First is setting up Alert rules, which can be created from K10 Grafana's dashboard, to access please go to K10 dashboard > Usage & Reports > More charts & Alerts, or using directly the URL of the K10 dashboard, i.e.: http://K10.dashboard.url/K10/grafana/.
Using the left menu bar on K10 Grafana's dashboard, go over the bell icon and click on the "Alert rules" option:
Next screen click on the "New alert rule" button:
Keep the first option "Grafana managed alert", click on "Metric" and select the values below:
Labels: state = failed
Click on the button "+ Operation" and add as below:
Range -> Function -> Increase and set the value to 24h
Aggregation -> Sum
Function -> Round
After finishing, the settings should look the same as in the screen below:
The next step is to setup the condition, in the example shown, an alert will be triggered when the query returns a value above "0":
Next step is to setup the behaviour of alerting if the query returns empty response (which is expected when there are no operations initialized for some operations). This will ensure that there are no false alarms when the response of the query is empty.
Go to "Alert evaluation behavior" --> Configure no data and error handling --> Alert state if no data and error handling --> Set `Alert state if no data or all values or null` to OK
In this example, only basic information like rule name, folder name (will be automatically created), group, summary, and description are filled to keep it simple. Other fields can be configured to add more details to the alert like validation, runbook URL etc.
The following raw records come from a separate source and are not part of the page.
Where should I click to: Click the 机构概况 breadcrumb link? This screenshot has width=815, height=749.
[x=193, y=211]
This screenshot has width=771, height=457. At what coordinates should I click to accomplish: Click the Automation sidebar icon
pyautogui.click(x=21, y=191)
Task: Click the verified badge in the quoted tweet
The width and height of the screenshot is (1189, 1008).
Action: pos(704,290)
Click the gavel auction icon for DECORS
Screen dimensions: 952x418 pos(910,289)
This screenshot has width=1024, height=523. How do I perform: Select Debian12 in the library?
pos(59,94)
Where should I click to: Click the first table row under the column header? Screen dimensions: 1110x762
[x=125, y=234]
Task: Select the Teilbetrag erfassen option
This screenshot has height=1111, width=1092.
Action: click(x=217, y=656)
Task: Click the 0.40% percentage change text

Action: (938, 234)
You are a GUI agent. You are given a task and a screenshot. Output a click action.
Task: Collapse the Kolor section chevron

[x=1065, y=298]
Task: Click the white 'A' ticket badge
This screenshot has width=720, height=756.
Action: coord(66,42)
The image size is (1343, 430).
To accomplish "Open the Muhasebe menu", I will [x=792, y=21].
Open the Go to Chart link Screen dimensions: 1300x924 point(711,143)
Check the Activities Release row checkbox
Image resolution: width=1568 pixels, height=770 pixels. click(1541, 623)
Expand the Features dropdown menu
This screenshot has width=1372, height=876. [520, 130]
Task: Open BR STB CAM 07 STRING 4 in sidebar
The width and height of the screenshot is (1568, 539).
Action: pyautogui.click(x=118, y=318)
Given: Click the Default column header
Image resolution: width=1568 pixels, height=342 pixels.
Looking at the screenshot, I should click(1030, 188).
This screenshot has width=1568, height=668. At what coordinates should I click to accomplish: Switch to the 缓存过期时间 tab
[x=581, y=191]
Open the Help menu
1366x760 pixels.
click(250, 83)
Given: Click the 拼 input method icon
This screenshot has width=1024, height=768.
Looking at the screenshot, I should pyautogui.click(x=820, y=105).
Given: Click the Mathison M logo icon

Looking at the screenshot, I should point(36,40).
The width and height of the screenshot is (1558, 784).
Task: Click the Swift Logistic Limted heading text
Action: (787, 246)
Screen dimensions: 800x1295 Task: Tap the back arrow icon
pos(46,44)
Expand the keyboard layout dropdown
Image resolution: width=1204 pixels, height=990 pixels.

In the next step, add a label to be used in the notification, which can later be assigned to a contact point. In this example "K10-backups=failed" is used. After adding the label click Save and Exit in the top right corner of the screen:
The alert created can be checked in the Alert rules screen:
Next step is to setup the "Contact points". In the “Contact points” tab next to the Alert rules, click on the "+ New contact point" button, and add a name for the contact and email address.
Note – More than one email address can be used by adding ";" after each email id.
The email notification can be tested using the "Test" button that will send a notification to the emails listed in the "Addresses" field. After receiving the test email message from K10's Grafana, click on the "Save contact point" button:
Test email sent by K10's Grafana:
The contact is added in the contact points section:
Alert rule and contact point are created. The next step is to define the notification policy. Go to next tab "Notification policies", and click on the "+ New policy" button to add the details. First one is the label; in this field the value has to be the same from the alert that was created earlier – for example the label "K10-backups=failed" was used. Then select the contact point that was just created in the previous step and click on "Save policy" :
Setup is complete now. As soon as the alert rule is triggered, i.e. has a number of failed backups over "0" in the last 24 hours, an alert will be sent by email.
For testing, a policy failure was emulated:
Alert was triggered on Grafana and email was sent to the contact point that was setup. The alert contains the metric used, labels, description and summary:
This is just an example to show how to use K10's Prometheus/Grafana for backup alerts. However, there are many other metrics and different notification methods(Integrating with Slack and more) that can be used. Please check out our documentation and also Prometheus/Grafana official docs to have more details about alerts/metrics.